- What you should do:
Output only the lines of the entries that follow, starting at the one with "Industry Insights (101, 2398)" and running down to the one with "[LinkedIn] (1032, 25)", both included and unchanged.

(Items listed in a dataset)

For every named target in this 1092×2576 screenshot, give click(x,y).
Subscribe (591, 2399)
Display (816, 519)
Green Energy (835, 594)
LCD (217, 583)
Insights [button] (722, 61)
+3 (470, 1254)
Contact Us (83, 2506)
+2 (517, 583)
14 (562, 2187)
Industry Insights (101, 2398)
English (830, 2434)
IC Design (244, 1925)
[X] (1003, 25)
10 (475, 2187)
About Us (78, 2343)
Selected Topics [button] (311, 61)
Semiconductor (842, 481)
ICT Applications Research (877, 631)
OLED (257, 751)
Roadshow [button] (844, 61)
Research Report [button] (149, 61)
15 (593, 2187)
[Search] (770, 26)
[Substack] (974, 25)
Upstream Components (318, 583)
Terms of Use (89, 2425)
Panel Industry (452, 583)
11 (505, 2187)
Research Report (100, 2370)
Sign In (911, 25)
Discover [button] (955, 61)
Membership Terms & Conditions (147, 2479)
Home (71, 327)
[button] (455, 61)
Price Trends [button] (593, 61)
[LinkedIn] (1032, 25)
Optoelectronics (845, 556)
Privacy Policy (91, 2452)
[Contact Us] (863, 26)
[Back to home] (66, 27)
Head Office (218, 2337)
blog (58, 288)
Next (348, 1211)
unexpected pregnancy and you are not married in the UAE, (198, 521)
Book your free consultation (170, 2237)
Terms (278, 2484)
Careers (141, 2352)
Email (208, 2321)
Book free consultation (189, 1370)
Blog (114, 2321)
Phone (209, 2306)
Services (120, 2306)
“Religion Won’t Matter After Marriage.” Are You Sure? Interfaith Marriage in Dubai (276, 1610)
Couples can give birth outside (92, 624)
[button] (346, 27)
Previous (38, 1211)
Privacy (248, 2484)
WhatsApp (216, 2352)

- Output for this exercise:
Industry Insights (101, 2398)
English (830, 2434)
IC Design (244, 1925)
[X] (1003, 25)
10 (475, 2187)
About Us (78, 2343)
Selected Topics [button] (311, 61)
Semiconductor (842, 481)
ICT Applications Research (877, 631)
OLED (257, 751)
Roadshow [button] (844, 61)
Research Report [button] (149, 61)
15 (593, 2187)
[Search] (770, 26)
[Substack] (974, 25)
Upstream Components (318, 583)
Terms of Use (89, 2425)
Panel Industry (452, 583)
11 (505, 2187)
Research Report (100, 2370)
Sign In (911, 25)
Discover [button] (955, 61)
Membership Terms & Conditions (147, 2479)
Home (71, 327)
[button] (455, 61)
Price Trends [button] (593, 61)
[LinkedIn] (1032, 25)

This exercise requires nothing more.